Trust, but verify. A neighbor and I climbed on the roof to look around. We discovered the seal was indeed missing and that small patches of the shingles were stained, but the chimney work looked good. I called the contractor that evening, I told him we needed to have an in-person conversation before I would let his workers back on my property.

He assured me that the stained shingles and porch ceiling would be replaced at his cost and that the problem would not recur when my two sheds were reroofed. I allowed the workers to return.

After the skylight was installed, I was surprised at how much brighter the porch looked; I was sorry I had not requested two. When I told the contractor how much I liked it, he gave me a verbal estimate for doing so and I agreed.


From disaster to delight

Two days later, a guy with more than 30 years with the contractor showed up to replace the beamed porch ceiling, which was stained dark brown. The friend who was house-sitting that day called and said, “It’s coming out great — and I am not sure you’re going to want to have it stained dark again.” Between the skylights and the new ceiling, which was left in its lighter, unfinished color, the porch environment was entirely transformed in a positive way. I chuckled that what I initially perceived to be a disaster turned into something I enjoy very much.

The next week the windows arrived, along with the veteran crew member and another who has been with the contractor for more than 25 years.
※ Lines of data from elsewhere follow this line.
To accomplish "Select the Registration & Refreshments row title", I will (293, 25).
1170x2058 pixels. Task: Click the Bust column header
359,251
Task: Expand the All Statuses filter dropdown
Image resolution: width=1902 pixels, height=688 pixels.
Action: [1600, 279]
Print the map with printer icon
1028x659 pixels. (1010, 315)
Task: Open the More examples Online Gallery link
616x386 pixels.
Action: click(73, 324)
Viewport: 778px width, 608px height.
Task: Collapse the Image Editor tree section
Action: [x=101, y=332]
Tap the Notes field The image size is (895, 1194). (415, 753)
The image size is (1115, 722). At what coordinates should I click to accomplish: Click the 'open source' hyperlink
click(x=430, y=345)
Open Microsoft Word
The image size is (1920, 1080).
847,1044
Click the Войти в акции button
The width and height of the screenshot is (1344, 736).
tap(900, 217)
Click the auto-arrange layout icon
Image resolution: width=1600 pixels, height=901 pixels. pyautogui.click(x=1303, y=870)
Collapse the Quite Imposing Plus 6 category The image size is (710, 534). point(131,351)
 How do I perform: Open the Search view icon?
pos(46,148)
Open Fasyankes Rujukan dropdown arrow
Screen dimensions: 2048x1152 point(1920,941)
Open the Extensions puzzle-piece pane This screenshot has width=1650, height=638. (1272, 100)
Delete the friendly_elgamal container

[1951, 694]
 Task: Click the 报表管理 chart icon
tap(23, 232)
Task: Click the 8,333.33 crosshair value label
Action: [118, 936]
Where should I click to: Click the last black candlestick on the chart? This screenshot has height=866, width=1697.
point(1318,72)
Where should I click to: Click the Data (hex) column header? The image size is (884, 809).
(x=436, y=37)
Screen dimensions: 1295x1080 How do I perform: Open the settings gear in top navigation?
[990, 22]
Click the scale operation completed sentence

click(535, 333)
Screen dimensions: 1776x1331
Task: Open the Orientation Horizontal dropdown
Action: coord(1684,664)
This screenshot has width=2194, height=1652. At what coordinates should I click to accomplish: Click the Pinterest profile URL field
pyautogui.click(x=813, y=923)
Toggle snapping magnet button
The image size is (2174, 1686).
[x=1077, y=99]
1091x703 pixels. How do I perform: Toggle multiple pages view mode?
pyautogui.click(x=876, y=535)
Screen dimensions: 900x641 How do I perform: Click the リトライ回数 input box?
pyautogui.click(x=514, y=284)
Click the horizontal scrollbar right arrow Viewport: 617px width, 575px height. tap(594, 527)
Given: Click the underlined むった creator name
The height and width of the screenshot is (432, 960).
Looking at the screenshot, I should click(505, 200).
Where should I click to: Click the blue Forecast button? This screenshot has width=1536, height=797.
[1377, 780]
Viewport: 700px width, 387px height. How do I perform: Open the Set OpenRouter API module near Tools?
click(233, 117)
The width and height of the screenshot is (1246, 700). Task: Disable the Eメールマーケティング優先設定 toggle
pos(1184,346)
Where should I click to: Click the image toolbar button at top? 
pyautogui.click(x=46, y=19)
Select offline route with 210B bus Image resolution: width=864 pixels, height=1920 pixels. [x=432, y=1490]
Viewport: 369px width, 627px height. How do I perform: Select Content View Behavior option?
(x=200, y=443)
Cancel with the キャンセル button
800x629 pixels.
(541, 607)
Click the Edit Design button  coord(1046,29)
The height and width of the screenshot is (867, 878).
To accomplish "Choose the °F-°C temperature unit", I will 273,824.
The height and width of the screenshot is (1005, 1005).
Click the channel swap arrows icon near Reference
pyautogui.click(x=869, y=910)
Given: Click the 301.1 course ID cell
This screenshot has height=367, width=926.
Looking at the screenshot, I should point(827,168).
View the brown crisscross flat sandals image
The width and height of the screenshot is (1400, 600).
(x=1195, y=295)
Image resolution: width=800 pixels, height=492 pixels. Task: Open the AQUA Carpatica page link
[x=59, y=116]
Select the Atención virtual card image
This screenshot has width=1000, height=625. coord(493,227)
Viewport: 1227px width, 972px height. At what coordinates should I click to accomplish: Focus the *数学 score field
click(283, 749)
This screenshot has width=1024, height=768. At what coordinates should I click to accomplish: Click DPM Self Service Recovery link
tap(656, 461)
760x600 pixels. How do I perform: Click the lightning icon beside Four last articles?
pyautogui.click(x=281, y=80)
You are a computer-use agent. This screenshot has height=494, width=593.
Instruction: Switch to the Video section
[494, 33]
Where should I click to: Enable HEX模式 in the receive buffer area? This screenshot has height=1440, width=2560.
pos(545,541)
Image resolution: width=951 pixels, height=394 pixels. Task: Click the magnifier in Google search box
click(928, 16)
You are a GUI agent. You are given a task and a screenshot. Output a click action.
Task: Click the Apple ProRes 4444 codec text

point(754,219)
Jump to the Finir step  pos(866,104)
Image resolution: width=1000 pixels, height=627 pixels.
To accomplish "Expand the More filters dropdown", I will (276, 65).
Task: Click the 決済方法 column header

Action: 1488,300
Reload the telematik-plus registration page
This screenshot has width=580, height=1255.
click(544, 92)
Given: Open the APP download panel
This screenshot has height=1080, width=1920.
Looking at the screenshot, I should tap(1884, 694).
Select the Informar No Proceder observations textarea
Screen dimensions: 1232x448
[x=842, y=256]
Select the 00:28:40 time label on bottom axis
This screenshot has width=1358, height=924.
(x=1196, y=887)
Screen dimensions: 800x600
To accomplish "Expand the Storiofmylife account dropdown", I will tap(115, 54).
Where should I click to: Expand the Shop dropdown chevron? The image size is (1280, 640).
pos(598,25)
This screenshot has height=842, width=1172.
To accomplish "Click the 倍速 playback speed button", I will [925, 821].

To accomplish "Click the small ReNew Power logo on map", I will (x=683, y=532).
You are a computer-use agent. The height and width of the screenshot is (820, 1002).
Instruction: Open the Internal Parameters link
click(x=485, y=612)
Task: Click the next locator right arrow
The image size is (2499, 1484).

They worked efficiently, replacing the old six-over-six wood framed windows — and related wood as needed — with new, lo-E, tilt-out windows with no dividers, and taking care of other things. In addition to the ease of opening and closing the windows, and not having to prop any open, I was also pleasantly surprised by the reduction in outside noise level. Another surprise was the much quieter operation of the new garage door.

When the veterans pulled out the 4-by-4-inch porch supports, we were amazed to learn the footings were only 24 inches deep; code is 42 inches. The experience further affirmed the value of the home inspection.

Overall, I am pleased with how things turned out; I hardly recognize the place and am no longer embarrassed by its appearance. I painted the concrete foundation to match the siding and am now tackling some of the inside issues.